© Ludovic MARIN Source: AFP
Le président français Emmanuel Macron inaugure le 60e Salon international de l'agriculture, au parc des expositions de la porte de Versailles, à Paris, le 24 février 2024.
Après les heurts matinaux entre forces de l'ordre et agriculteurs, le plus grand salon agricole de France, qui doit accueillir 600 000 visiteurs en neuf jours, a finalement été inauguré en début d'après-midi. «Macron démission», «fumier», «barre-toi», ont été entendus notamment des journalistes de l'AFP au moment où le président a officiellement coupé le ruban.
Comme il l'avait promis, le président a commencé à cheminer dans les allées en prenant le temps de dialoguer avec agriculteurs et exposants. Dans une salle sécurisée, Emmanuel Macron avait auparavant recueilli les doléances d'agriculteurs de trois organisations syndicales, la FNSEA, les Jeunes agriculteurs et la Coordination rurale, dont les membres aux bonnets jaunes s'étaient confrontés dans la matinée avec le service d'ordre du salon.
«Le boulot est fait sur le terrain, on a repris les copies, on est en train de faire toute la simplification», s'est-il défendu après avoir tombé la veste. «Je préfère toujours le dialogue à la confrontation», a assuré le chef de l'État, ajoutant : «il faut que le salon se passe bien parce que pour vos collègues, c'est parfois des mois, voire des années de boulot. Ils sont montés avec leurs bêtes, avec leur travail pour le montrer». «La ferme France reste forte, c'est faux de dire qu'elle est en train de se casser la gueule», a-t-il aussi affirmé, au bout de trois quarts d'heure d'un questions-réponses improvisé.

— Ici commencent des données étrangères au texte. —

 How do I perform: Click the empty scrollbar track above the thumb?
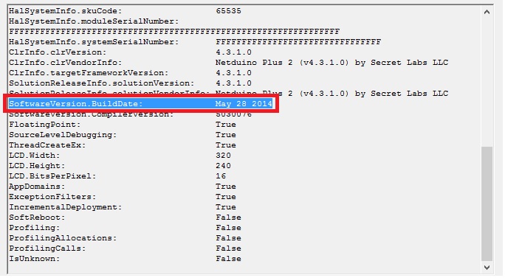(487, 82)
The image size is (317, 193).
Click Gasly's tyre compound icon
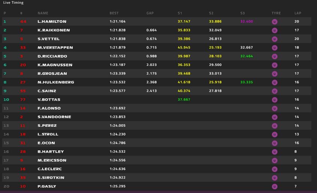275,186
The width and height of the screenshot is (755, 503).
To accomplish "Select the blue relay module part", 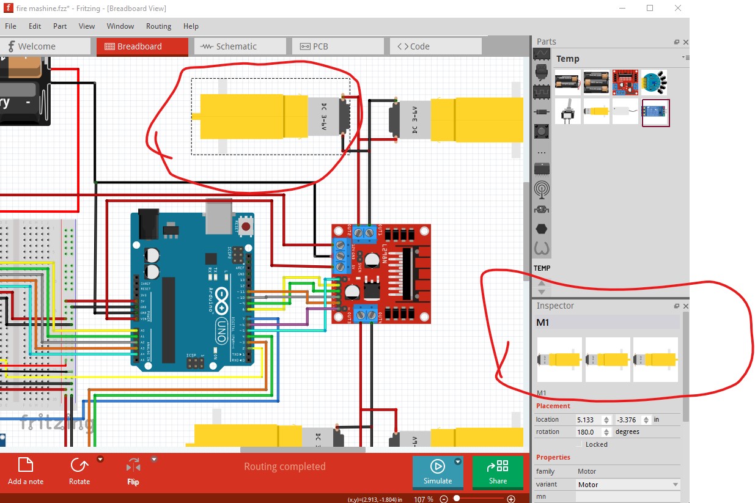I will [655, 112].
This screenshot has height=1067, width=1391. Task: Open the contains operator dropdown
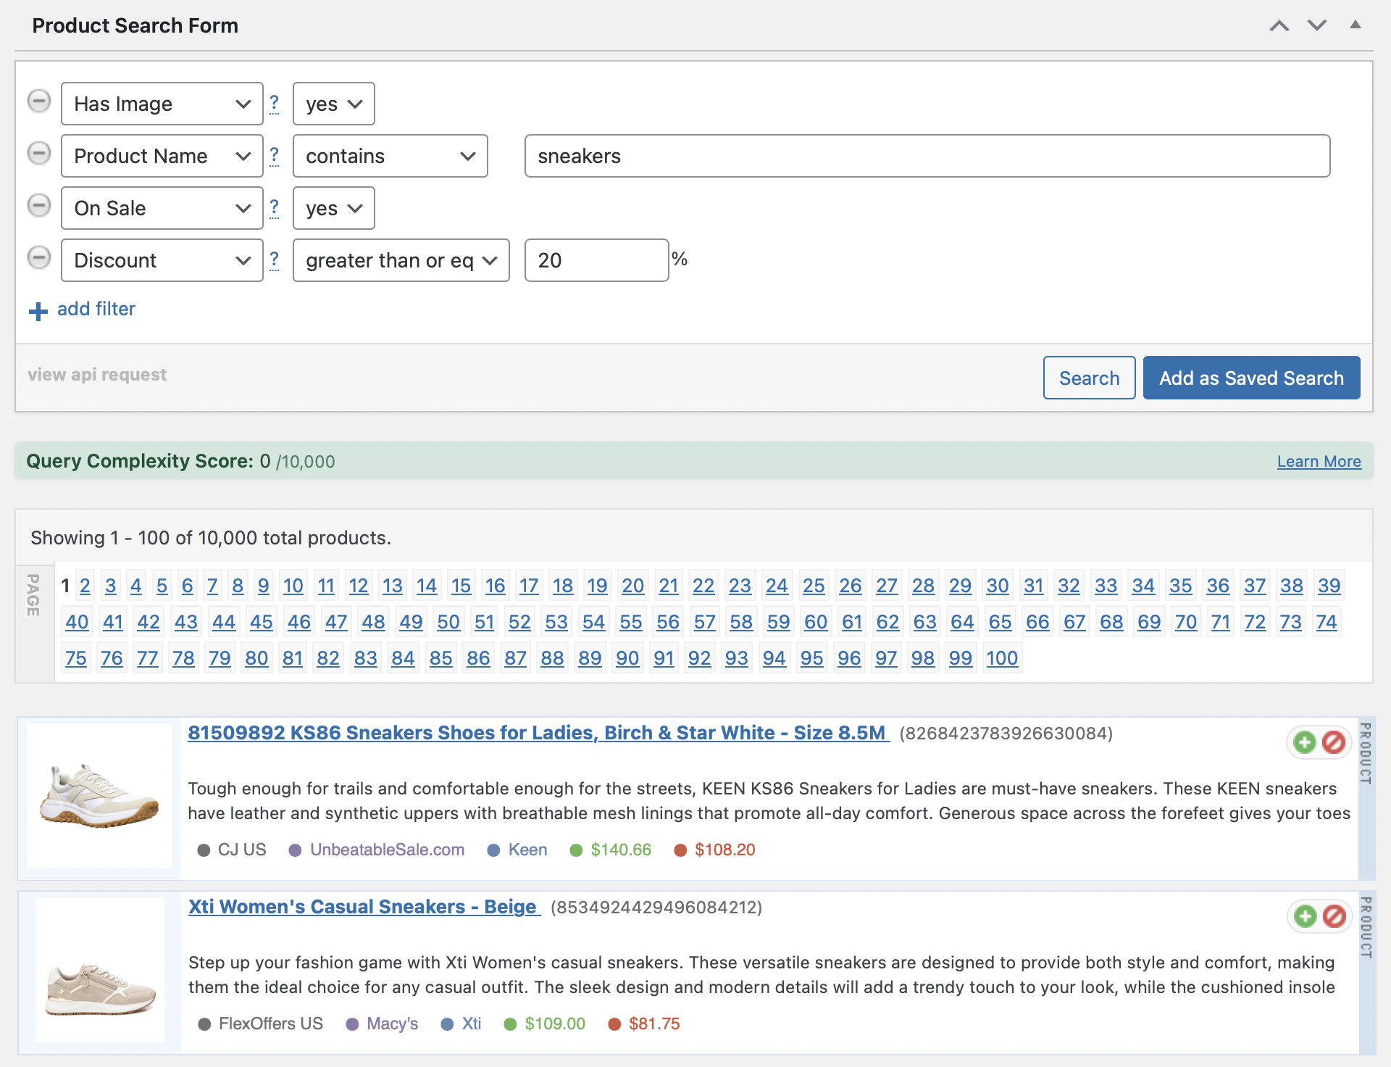pos(390,157)
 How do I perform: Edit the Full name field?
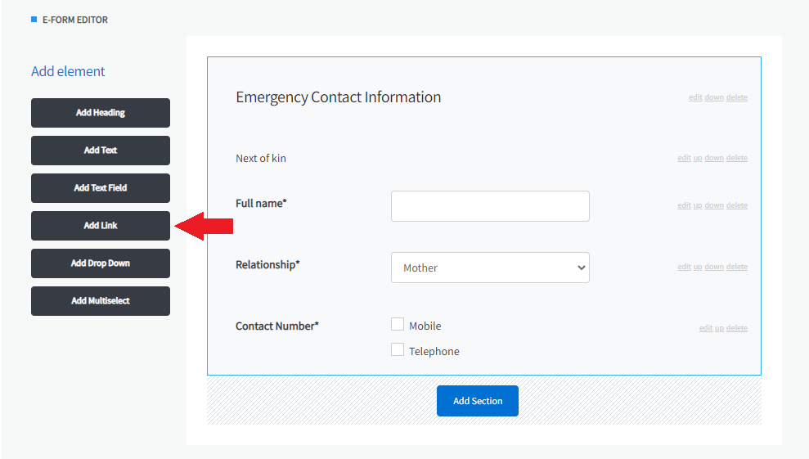point(684,206)
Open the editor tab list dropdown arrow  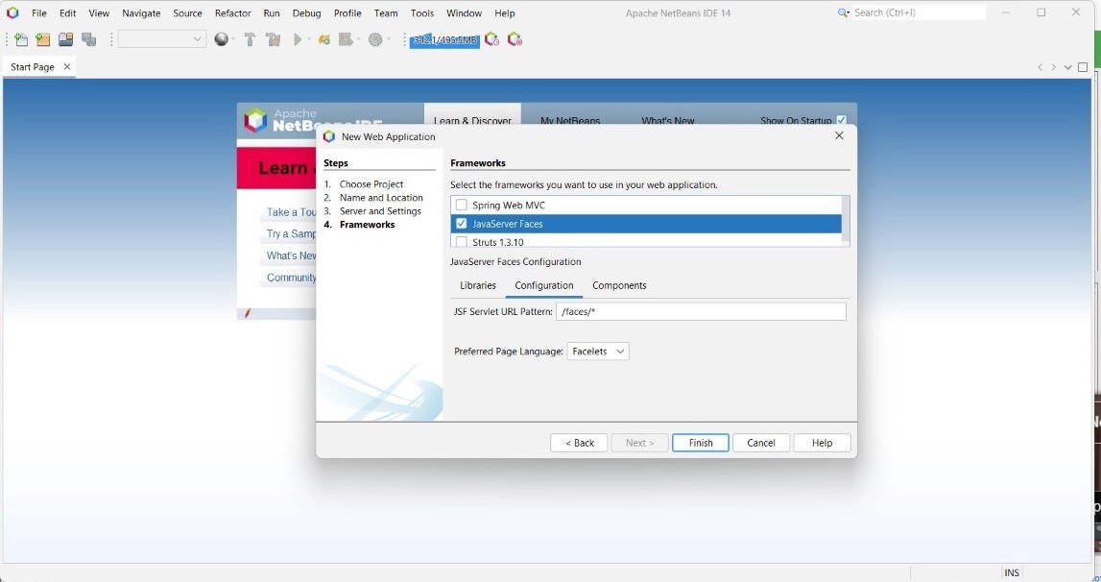[x=1067, y=66]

Le calme est revenu dans le pavillon principal du salon, celui où vaches, cochons et chèvres sont exposés, qui a ouvert au public en fin de matinée, donnant lieu à des scènes étonnantes d'enfants goûtant du fromage devant un stand à quelques mètres de policiers casqués. «Il y avait des policiers partout, ambiance de forteresse assiégée», a regretté Sophie Sucurovski, 28 ans, venue du nord de la France avec son fils de deux ans.
Face aux agriculteurs, Emmanuel Macron annonce un «prix plancher»
Des centaines de manifestants exaspérés sont entrés en forçant une grille vers 8h00 locales, une heure avant l'ouverture officielle prévue, et ont affronté le service d'ordre du Salon. De nombreux policiers ont ensuite été déployés à l'intérieur et les manifestants ont pu être contenus dans une ambiance de sifflets et de huées assourdissants.
«Macron démission!», «la chasse au Macron est ouverte!», «il est où?» scandaient des agriculteurs au moment où le président commençait sa journée par un petit-déjeuner avec les dirigeants de syndicats agricoles dans une pièce à l'abri des sifflets.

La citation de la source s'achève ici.